Elon trailed 4-0 after the top of the first but had the lead by the fourth inning.

“What I like most about [this game] is we got down early, and we could have easily rolled over,” Kennedy said, “But some toughness showed. We showed a lot of grit and determination, and that’s the biggest thing I’ll take away. We stayed the course and kept plugging away.”

But Elon regressed back to its old ways in the second game of the three-game series against Davidson May 3. After taking a 2-0 lead in the first, Elon surrendered five runs in the second and never recovered en route to a 9-2 loss. 

Afterwards, players and coaches pointed toward an unlively atmosphere in the dugout as a point of concern.

“It felt like we weren’t in the game the whole time,” junior designated hitter Chris King said. “[Davidson] putting up runs right back on us in the second put the energy down. The dugout wasn’t as loud or energetic as it needed to be. That’s contagious, so it carried on.”
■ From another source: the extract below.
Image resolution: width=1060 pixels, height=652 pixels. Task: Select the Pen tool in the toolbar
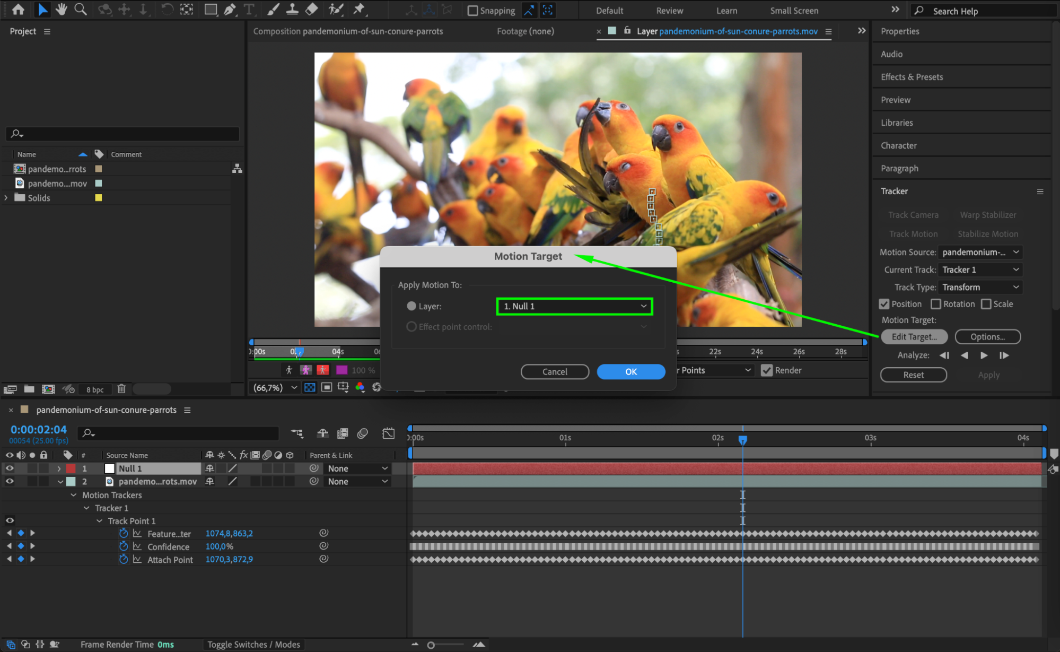[x=229, y=10]
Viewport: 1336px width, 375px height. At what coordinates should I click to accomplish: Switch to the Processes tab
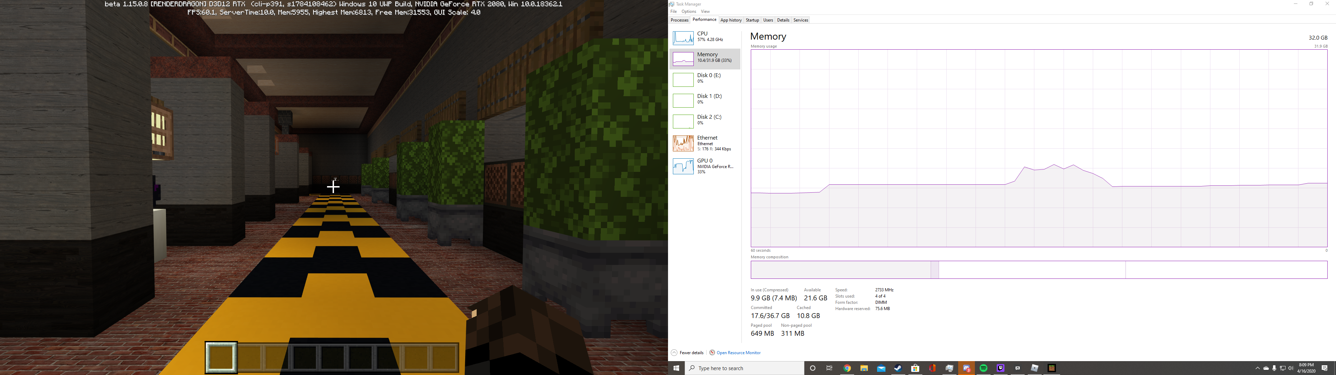click(679, 20)
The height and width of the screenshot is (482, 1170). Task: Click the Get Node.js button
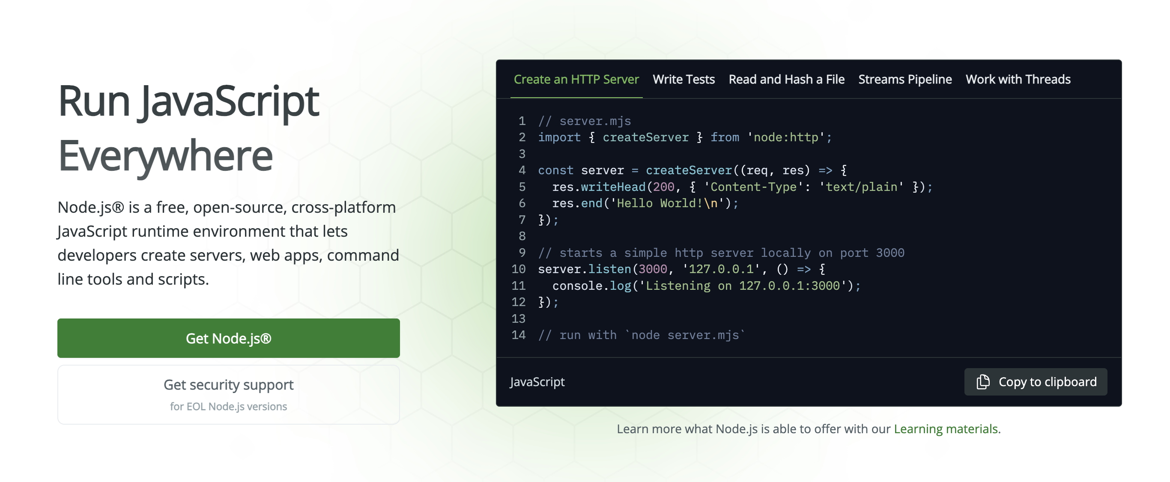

Less than three months after energy from the dugout gave Elon a season-opening win, the lack of spirit proved to be another shortcoming.
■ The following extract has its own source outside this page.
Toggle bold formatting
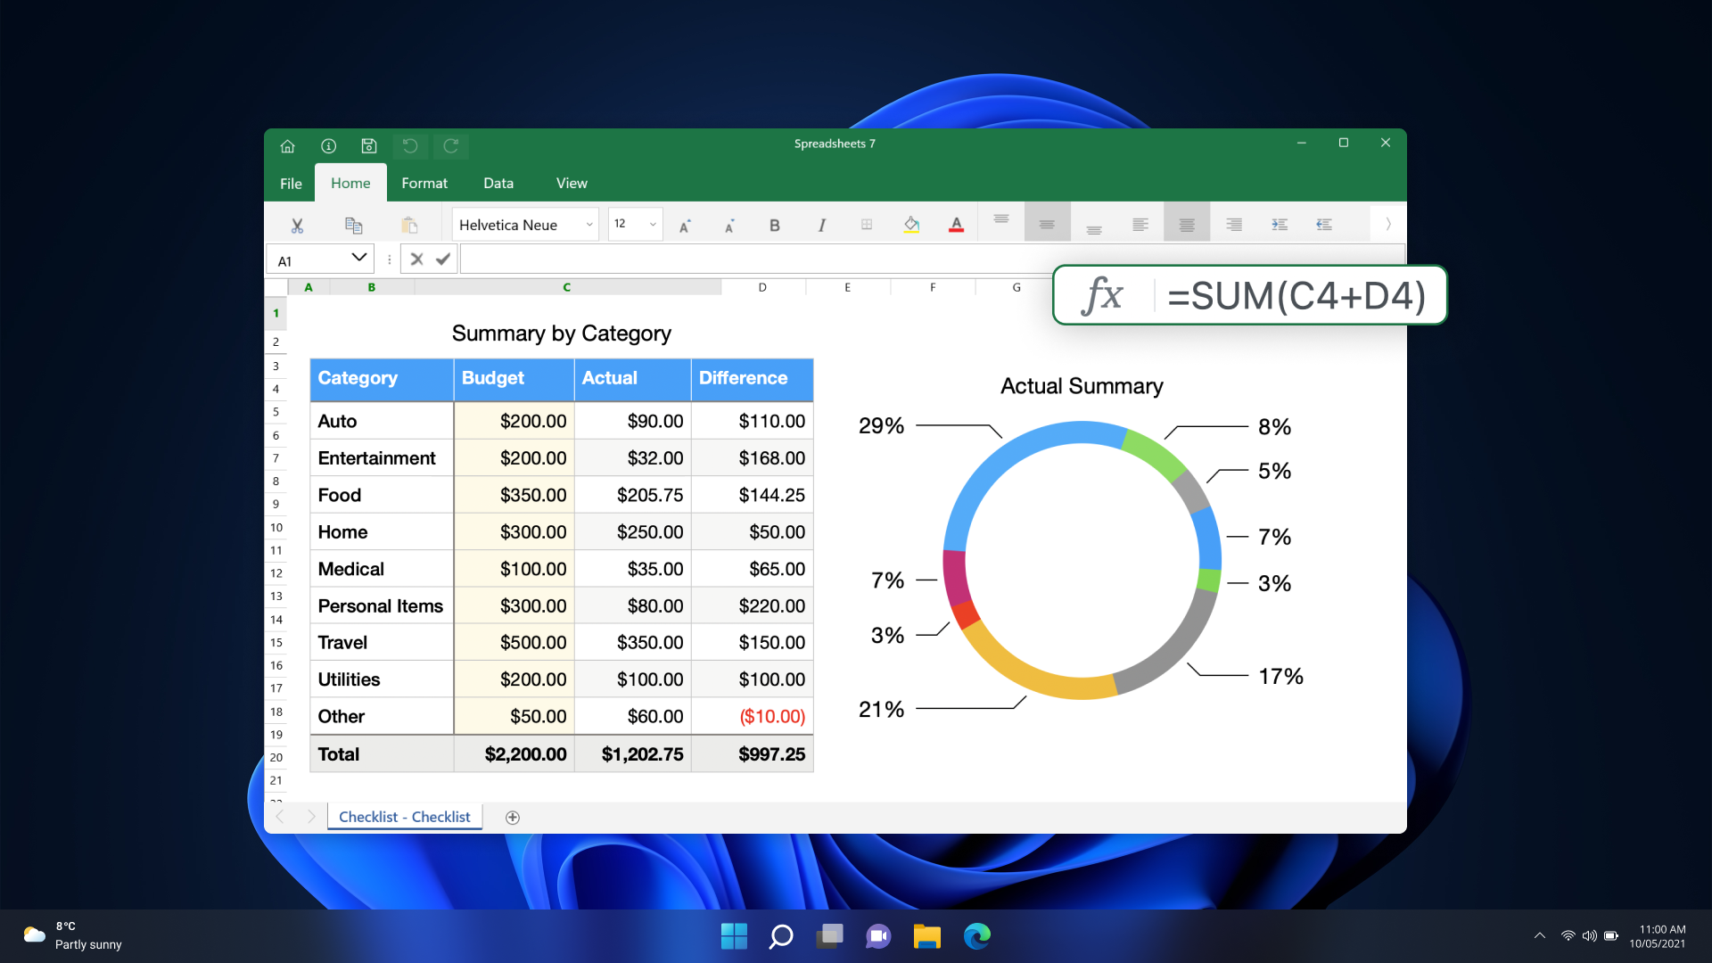Image resolution: width=1712 pixels, height=963 pixels. pyautogui.click(x=774, y=226)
“We try every day to get going and have positive energy,” outfielder Casey Jones said. “We need someone to step up, spark the plug for us and get it going. We just need one spark, one game where we all break out.”

Elon won six straight games between March 28 and April 4, before losing two straight and then winning its next three. Since then, the Phoenix has lost nine of 12 and struggled in more than one area.
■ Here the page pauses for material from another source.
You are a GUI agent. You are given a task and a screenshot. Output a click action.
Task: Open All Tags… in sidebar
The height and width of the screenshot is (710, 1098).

“We haven’t been this bad in a long time,” Jones said.

Pitching was a strength early in the season, as junior starters Lucas Bakker and Jake Stalzer combined to win four straight SoCon Pitcher of the Week awards. But the staff has struggled lately, forcing Kennedy to shuffle pitchers into different roles, both in the bullpen and in the rotation.

Hitting carried the team for a while, but the Phoenix is averaging less than four runs per game in its last six contests.

“That’s the biggest frustration,” Kennedy said. “How different we are from day to day energy-wise. That’s a problem. We’re good at times, and we’re very average at times. If we can’t sure that up, in terms of our energy and passion for the game, we’re going to have more days like we’re having right now.”

With the SoCon Tournament on the horizon, each game means more, and any run could be the difference in seeding. Attitude and energy contribute to that on another level as well.

 “You are what you repeatedly do,” Kennedy said. “Maybe we’re average. We show a good day, then we’ll show a bad one.”

Elon has never finished worse than fourth in the SoCon standings. Currently, the Phoenix is tied for fourth with three conference games remaining — May 9-11 on the road at Furman University.

As the season opener showed, dugout atmosphere could be the difference between having a good day or a bad day. Channeling that energy and putting it into play on the field could mean another run at a SoCon Tournament Championship.